● Task details
Reproduce every entry below character for character, keeping each line as it stands.

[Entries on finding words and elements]
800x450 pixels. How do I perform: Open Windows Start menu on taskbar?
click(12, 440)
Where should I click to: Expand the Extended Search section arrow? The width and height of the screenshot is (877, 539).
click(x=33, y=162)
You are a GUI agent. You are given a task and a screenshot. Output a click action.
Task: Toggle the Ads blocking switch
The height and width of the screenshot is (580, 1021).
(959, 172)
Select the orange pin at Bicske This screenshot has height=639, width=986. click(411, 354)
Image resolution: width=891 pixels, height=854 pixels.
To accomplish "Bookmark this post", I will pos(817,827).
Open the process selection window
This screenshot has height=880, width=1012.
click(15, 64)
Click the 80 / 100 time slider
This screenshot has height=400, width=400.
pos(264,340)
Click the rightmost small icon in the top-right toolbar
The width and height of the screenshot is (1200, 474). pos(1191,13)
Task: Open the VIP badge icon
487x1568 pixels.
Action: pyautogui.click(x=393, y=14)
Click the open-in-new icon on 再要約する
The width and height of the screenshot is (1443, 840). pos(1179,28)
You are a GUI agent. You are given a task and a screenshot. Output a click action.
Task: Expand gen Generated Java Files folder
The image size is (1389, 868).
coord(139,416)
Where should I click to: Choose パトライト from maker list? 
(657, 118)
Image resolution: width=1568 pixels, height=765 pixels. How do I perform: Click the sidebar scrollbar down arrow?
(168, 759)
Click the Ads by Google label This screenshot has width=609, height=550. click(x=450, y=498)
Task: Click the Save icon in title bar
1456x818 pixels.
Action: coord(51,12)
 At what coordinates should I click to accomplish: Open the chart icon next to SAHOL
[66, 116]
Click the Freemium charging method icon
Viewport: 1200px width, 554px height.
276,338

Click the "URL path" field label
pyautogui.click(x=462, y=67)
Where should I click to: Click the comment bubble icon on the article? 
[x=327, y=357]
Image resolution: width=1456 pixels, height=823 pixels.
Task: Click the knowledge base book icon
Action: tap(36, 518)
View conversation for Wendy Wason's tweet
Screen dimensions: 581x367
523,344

● Answer to the problem
800x450 pixels. How do I perform: Open Windows Start menu on taskbar?
click(12, 440)
Where should I click to: Expand the Extended Search section arrow? The width and height of the screenshot is (877, 539).
click(x=33, y=162)
You are a GUI agent. You are given a task and a screenshot. Output a click action.
Task: Toggle the Ads blocking switch
The height and width of the screenshot is (580, 1021).
(959, 172)
Select the orange pin at Bicske This screenshot has height=639, width=986. click(411, 354)
Image resolution: width=891 pixels, height=854 pixels.
To accomplish "Bookmark this post", I will pos(817,827).
Open the process selection window
This screenshot has height=880, width=1012.
click(15, 64)
Click the 80 / 100 time slider
This screenshot has height=400, width=400.
pos(264,340)
Click the rightmost small icon in the top-right toolbar
The width and height of the screenshot is (1200, 474). pos(1191,13)
Task: Open the VIP badge icon
487x1568 pixels.
Action: pyautogui.click(x=393, y=14)
Click the open-in-new icon on 再要約する
The width and height of the screenshot is (1443, 840). pos(1179,28)
You are a GUI agent. You are given a task and a screenshot. Output a click action.
Task: Expand gen Generated Java Files folder
The image size is (1389, 868).
coord(139,416)
Where should I click to: Choose パトライト from maker list? 
(657, 118)
Image resolution: width=1568 pixels, height=765 pixels. How do I perform: Click the sidebar scrollbar down arrow?
(168, 759)
Click the Ads by Google label This screenshot has width=609, height=550. click(x=450, y=498)
Task: Click the Save icon in title bar
1456x818 pixels.
Action: coord(51,12)
 At what coordinates should I click to accomplish: Open the chart icon next to SAHOL
[66, 116]
Click the Freemium charging method icon
Viewport: 1200px width, 554px height.
276,338

Click the "URL path" field label
pyautogui.click(x=462, y=67)
Where should I click to: Click the comment bubble icon on the article? 
[x=327, y=357]
Image resolution: width=1456 pixels, height=823 pixels.
Task: Click the knowledge base book icon
Action: tap(36, 518)
View conversation for Wendy Wason's tweet
Screen dimensions: 581x367
523,344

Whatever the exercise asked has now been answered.